The Great
The Great

Reputation: 7743

SHAP plotting waterfall using an index value in dataframe

I am working on a binary classification using random forest algorithm

Currently, am trying to explain the model predictions using SHAP values.

So, I referred this useful post here and tried the below.

from shap import TreeExplainer, Explanation
from shap.plots import waterfall
sv = explainer(ord_test_t)
exp = Explanation(sv.values[:,:,1], 
                  sv.base_values[:,1], 
                  data=ord_test_t.values, 
                  feature_names=ord_test_t.columns)
idx = 20
waterfall(exp[idx])

I like the above approach as it allows to display the feature values along with waterfall plot.

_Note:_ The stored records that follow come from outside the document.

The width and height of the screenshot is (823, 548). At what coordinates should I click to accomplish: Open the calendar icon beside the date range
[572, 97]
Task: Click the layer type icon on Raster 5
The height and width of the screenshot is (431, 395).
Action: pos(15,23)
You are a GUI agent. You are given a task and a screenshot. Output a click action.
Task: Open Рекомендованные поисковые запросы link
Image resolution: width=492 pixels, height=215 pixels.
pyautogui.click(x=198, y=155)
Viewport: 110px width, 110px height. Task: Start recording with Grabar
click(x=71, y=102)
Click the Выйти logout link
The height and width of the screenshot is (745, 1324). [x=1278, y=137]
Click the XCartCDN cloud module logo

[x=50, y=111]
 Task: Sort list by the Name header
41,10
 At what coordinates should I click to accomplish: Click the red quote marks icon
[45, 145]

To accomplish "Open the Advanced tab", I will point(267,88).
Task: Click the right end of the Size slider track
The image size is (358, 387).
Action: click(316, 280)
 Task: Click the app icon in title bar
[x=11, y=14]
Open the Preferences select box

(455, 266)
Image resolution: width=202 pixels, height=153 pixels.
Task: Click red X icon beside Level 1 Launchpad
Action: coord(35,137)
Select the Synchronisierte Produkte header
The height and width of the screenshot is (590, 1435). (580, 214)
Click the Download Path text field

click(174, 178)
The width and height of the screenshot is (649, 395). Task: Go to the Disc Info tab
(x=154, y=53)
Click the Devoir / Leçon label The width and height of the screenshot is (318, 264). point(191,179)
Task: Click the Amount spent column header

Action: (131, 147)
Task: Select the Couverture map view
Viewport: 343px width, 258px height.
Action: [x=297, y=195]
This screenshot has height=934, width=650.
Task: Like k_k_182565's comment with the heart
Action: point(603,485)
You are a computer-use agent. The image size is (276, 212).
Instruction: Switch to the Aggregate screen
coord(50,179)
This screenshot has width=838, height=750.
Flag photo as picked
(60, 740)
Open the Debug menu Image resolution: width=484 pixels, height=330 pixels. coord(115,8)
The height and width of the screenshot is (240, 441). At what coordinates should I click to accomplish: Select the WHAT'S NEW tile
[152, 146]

So, I wish to use this approach

However, this doesn't help me get the waterfall for a specific row in ord_test_t (test data).

For example, let's consider that ord_test_t.Index.tolist() returns 3,5,8,9 etc...

Now, I want to plot the waterfall plot for ord_test_t.iloc[[9]] but when I pass exp[9], it just gets the 9th row but not the index named as 9.

When I try exp.iloc[[9]] it throws error as explanation object doesnt have iloc.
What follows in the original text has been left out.